If exploited, an unauthorized user could take control of the instrument remotely, alter settings, configurations, and data on the customer’s network, or impact patient test results by causing the instruments to produce no results, incorrect results, or altered results, the FDA stated. At the time of publication, the FDA and Illumina had not received any reports of exploitation relating to these vulnerabilities.

The vulnerabilities impact LRM software found in the Illumina NextSeq 550Dx, the MiSeqDx, the NextSeq 500, NextSeq 550, MiSeq, iSeq, and MiniSeq, the FDA explained.

The Cybersecurity and Infrastructure Security Agency (CISA) released a detailed advisory about the vulnerabilities and noted that Illumina developed a patch to protect against remote exploitation, and is “actively working to provide a permanent software fix for current and future instruments.”

CISA recommended that users take defensive measures to minimize risk, including minimizing networ exposure, isolating devices behind firewalls, and using VPNs when remote access is required.

“These instruments are medical devices that may be specified either for clinical diagnostic use in sequencing a person’s DNA or testing for various genetic conditions, or for research use only (RUO). Some of these instruments have a dual boot mode that allows a user to operate them in either clinical diagnostic mode or RUO mode,” the FDA noted.

“Devices intended for RUO are typically in a development stage and must be labeled ‘For Research Use Only. Not for use in diagnostic procedures.’ – though many laboratories may be using them with tests for clinical diagnostic use.”

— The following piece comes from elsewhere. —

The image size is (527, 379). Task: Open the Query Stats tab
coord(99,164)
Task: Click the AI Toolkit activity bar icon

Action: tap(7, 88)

The FDA urged users to review Illumina’s safety notification, which Illumina sent to impacted customers on May 3. Customers should also immediately download and install the software patch on every affected instrument.

“The FDA is working with Illumina and coordinating with the CISA to identify, communicate, and prevent adverse events related to this cybersecurity vulnerability,” the notice concluded.

“The FDA will continue to keep health care providers and laboratory personnel informed if new or additional information becomes available.”

The National Institute of Standards and Technology’s (NIST) National Cybersecurity Center of Excellence (NCCoE) stressed the importance of immediate patching by releasing final guidance regarding enterprise patch management to help organizations prevent vulnerabilities and exploitation within their IT systems.

NCCoE positioned patching as a “cost of doing business,” emphasizing that a thorough enterprise-wide patch management strategy is crucial to avoiding adverse events.

“By default, an organization accepts the risk posed by using its software. Software could have vulnerabilities in it at any time that the organization does not know about, and sometimes previously unknown vulnerabilities are exploited – a zero-day attack,” NCCoE noted.

“Once a new vulnerability becomes publicly known, risk usually increases because attackers are more likely to develop exploits that target the vulnerable software.”